In cui l’operatore impara a rinunciare, e scopre che la rinuncia è la forma più alta dell’investimento
Avevo materiale. Molto materiale. Troppo materiale.
Tre settimane di dissoluzione, fermentazione, espansione mi avevano lasciato con un archivio di idee, connessioni, frammenti, digressioni — una selva oscura di potenzialità non realizzate. E di fronte a quella selva, per la prima volta, ho sentito il vero costo del processo.
Bisognava tagliare. Non editare — tagliare. La differenza è la stessa che esiste tra potare una pianta e abbattere un albero: l’editing lavora sui dettagli, la sottrazione lavora sulla struttura. Bisognava decidere cosa non sarebbe esistito, e accettare che quella decisione era irreversibile.
Ogni tradizione iniziatica lo sa: non c’è ascesa senza sacrificio, non c’è purificazione senza perdita. La parola stessa — sacrificio — viene da sacrum facere, rendere sacro. E rendere sacro significa sottrarre all’uso comune, consegnare al fuoco ciò che il fuoco richiede.
Rinunciare a un frammento elaborato è più difficile di quanto sembri. Ogni pezzo porta con sé un investimento di presenza, di tempo, di attenzione. Rinunciarci sembra una svalutazione retroattiva di quell’investimento. L’ego dell’operatore — quello che i testi ermetici chiamano il Drago o il Leone Rosso non ancora domato — si ribella davanti alla fornace che gli chiede di consegnare ciò che credeva suo.
Ho tenuto tutto per quasi una settimana. Ho riordinato, riorganizzato, cercato di dare una struttura a un materiale che non ne voleva una. Ho provato a far coesistere idee che si contraddicevano. Ho tentato la sintesi prematura — il tentativo di far stare tutto in un contenitore che era troppo piccolo non perché il contenitore fosse difettoso, ma perché il materiale era troppo.

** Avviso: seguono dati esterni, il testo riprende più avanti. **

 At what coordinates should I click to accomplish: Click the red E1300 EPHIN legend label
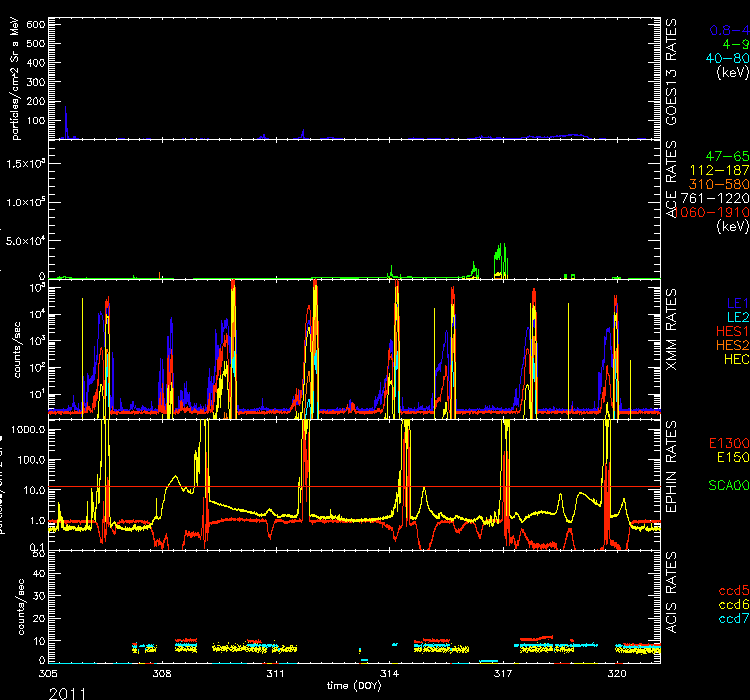(x=727, y=443)
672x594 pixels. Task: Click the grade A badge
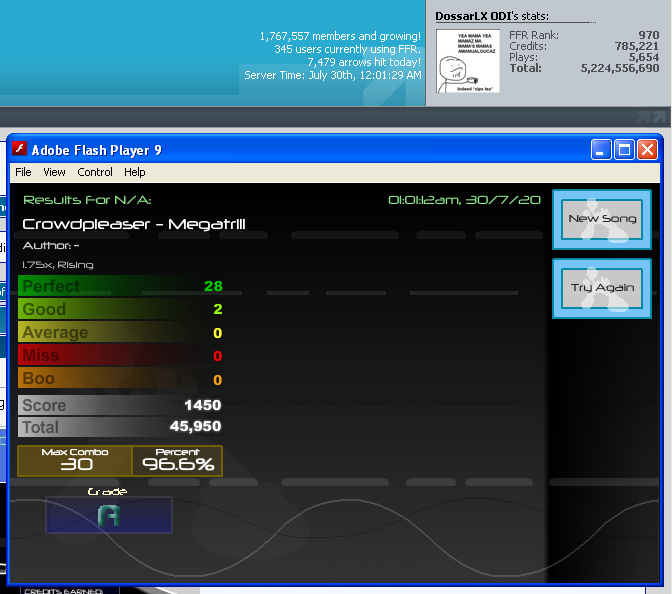108,515
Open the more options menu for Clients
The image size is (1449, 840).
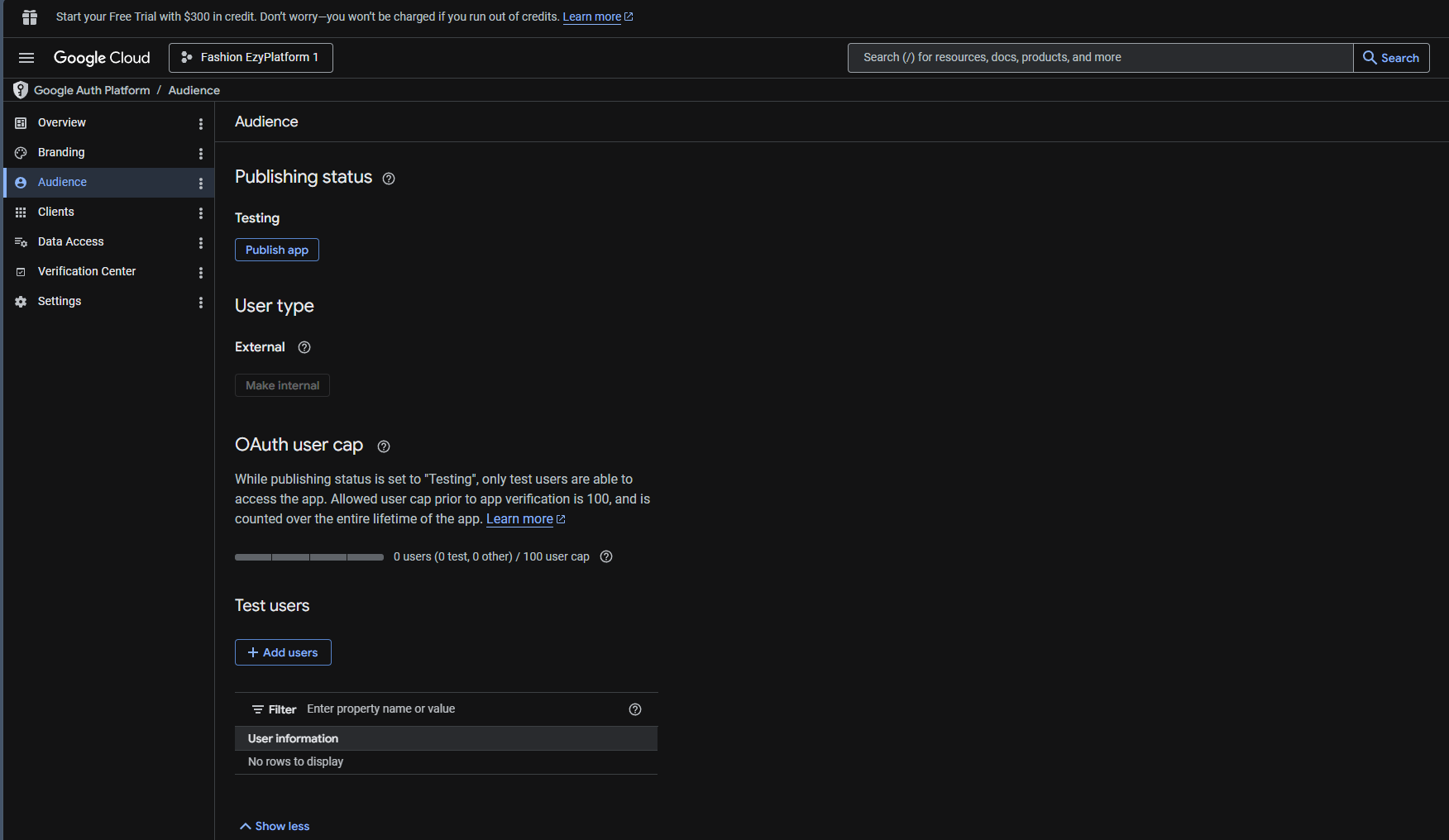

Il risultato era un testo gonfio, confuso, che cercava di dire tutto e non diceva niente. Un athanor traboccante che non poteva più riscaldare nulla perché era pieno di materiale non lavorato, di promesse non mantenute al fuoco.
Poi ho capito — non con la mente ma con una specie di stanchezza lucida — che quell’investimento aveva già dato ciò che poteva dare. I materiali tagliati non sarebbero spariti: avevano già modificato ciò che sarebbe rimasto, anche se invisibilmente. Erano lì, nell’ossatura del testo finale, come la pianta bruciata è nel sale.

Il Liber Secretorum lo dice altrimenti: «Ciò che la mano destra del filosofo getta nel fuoco, la mano sinistra lo ritrova nel sale».
Ma bisogna avere il coraggio di gettare.
Un’idea forte in mezzo a cento idee mediocri è invisibile — come una stella in pieno giorno. La stessa idea da sola, nel buio che la sottrazione ha creato, riempie lo spazio e diventa inconfondibile. L’alchimista non aggiunge luce: toglie tutto ciò che non è luce.

Quarto appunto a margine: il rischio più insidioso non è la paura di tagliare — è la scusa del “potrebbe sempre servire”. L’accumulo seriale, il potenziale non realizzato che pesa quanto il potenziale realizzato. Come chi fa un buon investimento e non riesce a vendere perché potrebbe sempre aumentare — e finisce per perdere tutto. Ho imparato a chiedere a ogni frammento: sei qui perché devi esserci, o sei qui perché non ho il coraggio di lasciarti andare?